At first, asserting myself (so as to create boundaries) was super uncomfortable. Miserable really. Speaking up over the smallest thing seemed like a huge task: it felt very unnatural, and I felt very awkward after (and like I was a bad person) Over time, though, it has become easier. I still experience challenges, it is so much better!

When I first started new communication, I would speak with a mix of anger/frustration but in a request format. Sort of passive-aggressive (even worse, if it was in person, the request would accompanied by the “look”. Meh.) People were not really taking kindly to it, but I was trying really hard. And I apologized later if I seemed "too" much. I caught myself and kept working on it.

The people around me (especially the people who are natural “takers” and who don’t think twice, were completely confused and a little angry that I was not being their doormat any longer, too. Which was a big challenge).
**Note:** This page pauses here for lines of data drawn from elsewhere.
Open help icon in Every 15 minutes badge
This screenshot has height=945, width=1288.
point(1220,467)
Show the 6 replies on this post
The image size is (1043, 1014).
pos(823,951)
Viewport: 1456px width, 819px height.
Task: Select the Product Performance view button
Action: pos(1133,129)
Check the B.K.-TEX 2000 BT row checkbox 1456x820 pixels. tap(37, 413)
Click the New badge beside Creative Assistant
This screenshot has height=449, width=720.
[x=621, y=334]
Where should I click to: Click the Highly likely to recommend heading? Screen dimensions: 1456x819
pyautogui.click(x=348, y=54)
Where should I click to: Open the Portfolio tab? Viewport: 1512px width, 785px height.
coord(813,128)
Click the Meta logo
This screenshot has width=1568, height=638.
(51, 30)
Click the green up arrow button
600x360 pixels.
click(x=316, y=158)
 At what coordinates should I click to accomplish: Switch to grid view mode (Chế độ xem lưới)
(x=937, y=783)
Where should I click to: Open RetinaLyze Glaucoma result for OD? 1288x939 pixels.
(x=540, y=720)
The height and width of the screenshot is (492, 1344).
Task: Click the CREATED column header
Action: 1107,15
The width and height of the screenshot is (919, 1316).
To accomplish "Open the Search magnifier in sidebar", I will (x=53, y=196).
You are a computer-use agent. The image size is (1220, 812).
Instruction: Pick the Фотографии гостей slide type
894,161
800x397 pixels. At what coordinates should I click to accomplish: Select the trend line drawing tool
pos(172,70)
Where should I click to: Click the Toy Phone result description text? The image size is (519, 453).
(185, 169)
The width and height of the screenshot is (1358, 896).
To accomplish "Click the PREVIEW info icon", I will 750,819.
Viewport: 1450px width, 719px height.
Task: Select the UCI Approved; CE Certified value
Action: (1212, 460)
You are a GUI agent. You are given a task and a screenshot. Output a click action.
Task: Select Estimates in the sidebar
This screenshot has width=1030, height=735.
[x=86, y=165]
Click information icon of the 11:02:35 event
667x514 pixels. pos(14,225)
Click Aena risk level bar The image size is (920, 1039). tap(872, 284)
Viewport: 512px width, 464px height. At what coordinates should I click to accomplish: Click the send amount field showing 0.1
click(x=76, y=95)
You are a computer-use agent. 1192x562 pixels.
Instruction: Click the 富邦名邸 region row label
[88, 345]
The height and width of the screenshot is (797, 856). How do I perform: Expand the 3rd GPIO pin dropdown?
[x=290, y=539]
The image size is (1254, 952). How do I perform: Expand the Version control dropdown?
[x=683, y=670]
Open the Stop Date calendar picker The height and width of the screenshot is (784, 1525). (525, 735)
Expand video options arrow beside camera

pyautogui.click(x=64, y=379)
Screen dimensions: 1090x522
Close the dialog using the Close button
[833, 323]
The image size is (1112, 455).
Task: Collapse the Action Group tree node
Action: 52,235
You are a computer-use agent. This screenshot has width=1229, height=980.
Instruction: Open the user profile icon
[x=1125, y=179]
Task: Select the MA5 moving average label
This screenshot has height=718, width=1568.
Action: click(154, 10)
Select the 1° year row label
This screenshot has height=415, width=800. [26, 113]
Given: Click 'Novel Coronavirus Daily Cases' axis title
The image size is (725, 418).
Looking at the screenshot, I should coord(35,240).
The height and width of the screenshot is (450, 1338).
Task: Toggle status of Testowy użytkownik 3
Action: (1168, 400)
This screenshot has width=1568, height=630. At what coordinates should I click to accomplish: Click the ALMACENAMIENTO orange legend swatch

But with the help of T, I also realized, that that attitude was about them, and we would either get over the hump. Or not. Their choice. I already had a plan

I am still working on it, too! I haven’t quite gotten it down, but now, I don’t wait until the situation is unbearable (grin and bear it until I freak out) or I am deeply offended (and react) or so angry I am in tears.

(I am lucky too because I get to practice with my co-workers, some of which are total steamrollers, and the complete antithesis to my people-pleasing personality.

One guy, who is a totally amazing artist and a moody, a-hole with a heart of gold, I sort of thought of him like a brother (I have known him for ages but not well). I asked him (about something), "what do I do?" and he said "just say no" (with a look on his face like he couldn't believe I just said THAT). And I quickly responded (with a squinty face like I just smelled something bad) "really? that sounds so...harsh." I swear to you, at first, he looked at me like I had two heads ) After a while I stopped asking him for guidance and even started asserting myself with him, too. We went for a couple of days without speaking and now things have smoothed over.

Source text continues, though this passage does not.